What is expected
Go through the listing beneath this task and return every line that carries the string "computer".
◆ ◆ ◆ ◆ ◆
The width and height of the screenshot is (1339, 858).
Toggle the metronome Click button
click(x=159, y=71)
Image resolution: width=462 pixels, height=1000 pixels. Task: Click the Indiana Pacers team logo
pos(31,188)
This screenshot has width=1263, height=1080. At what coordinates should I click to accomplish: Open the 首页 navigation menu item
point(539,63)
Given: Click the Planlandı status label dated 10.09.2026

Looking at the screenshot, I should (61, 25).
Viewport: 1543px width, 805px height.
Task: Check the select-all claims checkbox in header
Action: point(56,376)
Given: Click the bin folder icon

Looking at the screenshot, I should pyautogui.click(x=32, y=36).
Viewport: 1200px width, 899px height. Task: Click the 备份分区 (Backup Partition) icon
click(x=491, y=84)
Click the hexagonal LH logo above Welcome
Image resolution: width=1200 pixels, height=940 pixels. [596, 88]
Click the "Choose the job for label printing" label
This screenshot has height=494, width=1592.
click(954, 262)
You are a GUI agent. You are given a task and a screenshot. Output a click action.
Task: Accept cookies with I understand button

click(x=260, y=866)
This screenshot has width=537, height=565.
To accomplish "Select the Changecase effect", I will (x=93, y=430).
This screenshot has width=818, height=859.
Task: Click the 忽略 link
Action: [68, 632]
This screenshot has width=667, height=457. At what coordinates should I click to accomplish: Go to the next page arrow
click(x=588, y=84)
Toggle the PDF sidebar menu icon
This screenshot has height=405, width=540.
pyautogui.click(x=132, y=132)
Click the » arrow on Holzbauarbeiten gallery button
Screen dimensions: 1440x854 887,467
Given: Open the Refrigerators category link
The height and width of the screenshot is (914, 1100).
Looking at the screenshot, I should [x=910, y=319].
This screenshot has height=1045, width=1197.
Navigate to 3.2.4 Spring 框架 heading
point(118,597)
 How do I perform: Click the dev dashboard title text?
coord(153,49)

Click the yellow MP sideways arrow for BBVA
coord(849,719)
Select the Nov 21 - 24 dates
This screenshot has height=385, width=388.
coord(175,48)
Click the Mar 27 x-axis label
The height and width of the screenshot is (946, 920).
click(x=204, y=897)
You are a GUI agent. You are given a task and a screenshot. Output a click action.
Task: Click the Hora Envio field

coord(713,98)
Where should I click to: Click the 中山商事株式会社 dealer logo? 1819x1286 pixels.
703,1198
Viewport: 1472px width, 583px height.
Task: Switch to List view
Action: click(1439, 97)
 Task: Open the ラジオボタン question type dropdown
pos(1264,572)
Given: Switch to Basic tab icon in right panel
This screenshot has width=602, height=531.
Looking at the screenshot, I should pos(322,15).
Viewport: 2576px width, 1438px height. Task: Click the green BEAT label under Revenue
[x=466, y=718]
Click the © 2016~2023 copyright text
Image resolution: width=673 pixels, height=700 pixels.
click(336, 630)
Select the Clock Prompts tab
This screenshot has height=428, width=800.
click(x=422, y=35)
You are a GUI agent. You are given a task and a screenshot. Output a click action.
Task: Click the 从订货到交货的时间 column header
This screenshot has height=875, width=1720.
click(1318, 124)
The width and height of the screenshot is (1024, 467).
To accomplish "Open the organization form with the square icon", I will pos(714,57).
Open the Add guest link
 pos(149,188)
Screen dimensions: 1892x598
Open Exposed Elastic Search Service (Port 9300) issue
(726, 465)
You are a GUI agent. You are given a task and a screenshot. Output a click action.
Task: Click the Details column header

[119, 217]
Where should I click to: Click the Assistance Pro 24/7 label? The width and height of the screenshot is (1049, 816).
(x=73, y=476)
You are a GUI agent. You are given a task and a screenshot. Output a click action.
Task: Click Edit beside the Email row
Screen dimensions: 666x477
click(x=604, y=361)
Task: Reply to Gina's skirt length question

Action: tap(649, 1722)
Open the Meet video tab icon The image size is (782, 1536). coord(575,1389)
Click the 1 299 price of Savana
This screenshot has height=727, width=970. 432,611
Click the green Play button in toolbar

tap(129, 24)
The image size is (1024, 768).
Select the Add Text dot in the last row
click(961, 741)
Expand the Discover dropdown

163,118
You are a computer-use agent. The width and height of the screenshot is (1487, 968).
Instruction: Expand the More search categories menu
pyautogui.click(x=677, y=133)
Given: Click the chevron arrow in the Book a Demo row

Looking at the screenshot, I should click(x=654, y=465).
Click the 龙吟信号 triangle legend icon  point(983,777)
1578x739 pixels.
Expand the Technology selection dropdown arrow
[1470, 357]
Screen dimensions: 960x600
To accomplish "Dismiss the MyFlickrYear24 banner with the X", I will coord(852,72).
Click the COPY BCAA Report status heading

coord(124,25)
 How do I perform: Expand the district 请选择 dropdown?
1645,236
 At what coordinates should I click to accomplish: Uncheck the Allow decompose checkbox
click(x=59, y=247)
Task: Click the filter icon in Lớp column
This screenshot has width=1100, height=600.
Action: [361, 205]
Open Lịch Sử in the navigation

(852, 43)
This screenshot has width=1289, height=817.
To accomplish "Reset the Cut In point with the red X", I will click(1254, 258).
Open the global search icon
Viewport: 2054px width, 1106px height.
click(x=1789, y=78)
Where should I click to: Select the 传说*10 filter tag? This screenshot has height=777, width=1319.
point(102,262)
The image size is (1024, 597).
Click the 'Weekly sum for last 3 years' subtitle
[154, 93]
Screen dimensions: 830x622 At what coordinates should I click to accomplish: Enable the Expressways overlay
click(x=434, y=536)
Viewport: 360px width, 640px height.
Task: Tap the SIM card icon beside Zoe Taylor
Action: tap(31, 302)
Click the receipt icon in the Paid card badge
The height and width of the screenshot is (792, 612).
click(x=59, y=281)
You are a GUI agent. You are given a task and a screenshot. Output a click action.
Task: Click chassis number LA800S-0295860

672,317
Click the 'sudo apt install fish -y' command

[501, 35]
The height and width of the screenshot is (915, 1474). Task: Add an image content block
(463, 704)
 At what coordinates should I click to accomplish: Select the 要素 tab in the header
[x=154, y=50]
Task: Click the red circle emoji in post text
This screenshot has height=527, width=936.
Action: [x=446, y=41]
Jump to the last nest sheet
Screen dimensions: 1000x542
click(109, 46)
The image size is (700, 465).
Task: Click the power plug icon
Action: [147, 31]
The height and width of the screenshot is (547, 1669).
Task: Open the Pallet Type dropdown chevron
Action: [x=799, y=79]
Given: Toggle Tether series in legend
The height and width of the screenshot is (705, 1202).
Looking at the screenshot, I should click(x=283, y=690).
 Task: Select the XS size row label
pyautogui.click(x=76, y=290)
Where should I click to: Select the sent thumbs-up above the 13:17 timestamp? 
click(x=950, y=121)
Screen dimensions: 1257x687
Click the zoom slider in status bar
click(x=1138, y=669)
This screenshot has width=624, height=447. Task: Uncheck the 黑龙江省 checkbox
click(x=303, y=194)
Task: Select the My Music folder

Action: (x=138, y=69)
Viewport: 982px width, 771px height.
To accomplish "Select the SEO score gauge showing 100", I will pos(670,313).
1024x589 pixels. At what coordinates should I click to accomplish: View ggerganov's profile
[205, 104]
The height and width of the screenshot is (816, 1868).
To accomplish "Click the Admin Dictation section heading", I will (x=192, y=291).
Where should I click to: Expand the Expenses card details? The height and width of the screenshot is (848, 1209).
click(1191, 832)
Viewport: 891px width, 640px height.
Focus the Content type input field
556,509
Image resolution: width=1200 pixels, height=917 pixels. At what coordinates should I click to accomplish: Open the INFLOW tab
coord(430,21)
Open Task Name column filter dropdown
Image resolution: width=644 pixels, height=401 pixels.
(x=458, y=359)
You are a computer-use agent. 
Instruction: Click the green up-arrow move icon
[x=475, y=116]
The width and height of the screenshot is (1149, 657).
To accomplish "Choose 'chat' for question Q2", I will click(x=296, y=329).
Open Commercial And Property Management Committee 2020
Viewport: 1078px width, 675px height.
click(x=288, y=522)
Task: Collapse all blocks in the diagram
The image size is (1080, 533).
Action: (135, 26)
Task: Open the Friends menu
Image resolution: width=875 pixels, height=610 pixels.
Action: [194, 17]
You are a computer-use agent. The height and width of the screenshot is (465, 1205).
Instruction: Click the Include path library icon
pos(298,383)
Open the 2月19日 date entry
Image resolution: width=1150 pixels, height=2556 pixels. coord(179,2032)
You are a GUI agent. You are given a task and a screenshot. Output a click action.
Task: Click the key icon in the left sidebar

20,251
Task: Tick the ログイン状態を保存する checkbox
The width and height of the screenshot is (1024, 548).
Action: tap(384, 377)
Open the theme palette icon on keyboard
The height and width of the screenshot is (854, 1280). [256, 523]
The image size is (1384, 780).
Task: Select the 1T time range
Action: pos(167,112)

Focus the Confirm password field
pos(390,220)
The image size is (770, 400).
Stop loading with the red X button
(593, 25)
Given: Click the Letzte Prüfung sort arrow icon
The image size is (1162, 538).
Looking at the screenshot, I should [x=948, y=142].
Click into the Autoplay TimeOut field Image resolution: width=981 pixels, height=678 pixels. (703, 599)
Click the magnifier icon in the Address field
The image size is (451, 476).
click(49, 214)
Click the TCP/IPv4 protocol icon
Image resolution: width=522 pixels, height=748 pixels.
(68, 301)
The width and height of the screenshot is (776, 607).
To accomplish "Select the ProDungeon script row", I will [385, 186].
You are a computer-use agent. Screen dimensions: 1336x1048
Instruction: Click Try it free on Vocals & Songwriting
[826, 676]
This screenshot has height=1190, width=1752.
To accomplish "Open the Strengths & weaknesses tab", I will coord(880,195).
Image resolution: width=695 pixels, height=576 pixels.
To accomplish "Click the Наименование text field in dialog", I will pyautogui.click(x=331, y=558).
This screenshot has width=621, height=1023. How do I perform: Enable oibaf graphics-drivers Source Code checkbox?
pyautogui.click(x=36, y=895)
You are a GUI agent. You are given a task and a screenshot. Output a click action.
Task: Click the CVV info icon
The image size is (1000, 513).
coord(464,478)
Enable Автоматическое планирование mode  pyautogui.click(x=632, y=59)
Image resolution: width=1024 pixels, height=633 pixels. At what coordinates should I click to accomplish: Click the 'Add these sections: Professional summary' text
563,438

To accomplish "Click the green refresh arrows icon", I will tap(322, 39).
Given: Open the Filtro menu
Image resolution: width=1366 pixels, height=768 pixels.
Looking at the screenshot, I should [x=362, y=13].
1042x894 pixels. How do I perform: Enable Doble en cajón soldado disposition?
◆ ◆ ◆ ◆ ◆
Answer to this problem
You are a computer-use agent. The width and height of the screenshot is (1487, 968).
You are a computer-use agent. 
You are a computer-use agent. The height and width of the screenshot is (465, 1205).
You are a computer-use agent. Screen dimensions: 1336x1048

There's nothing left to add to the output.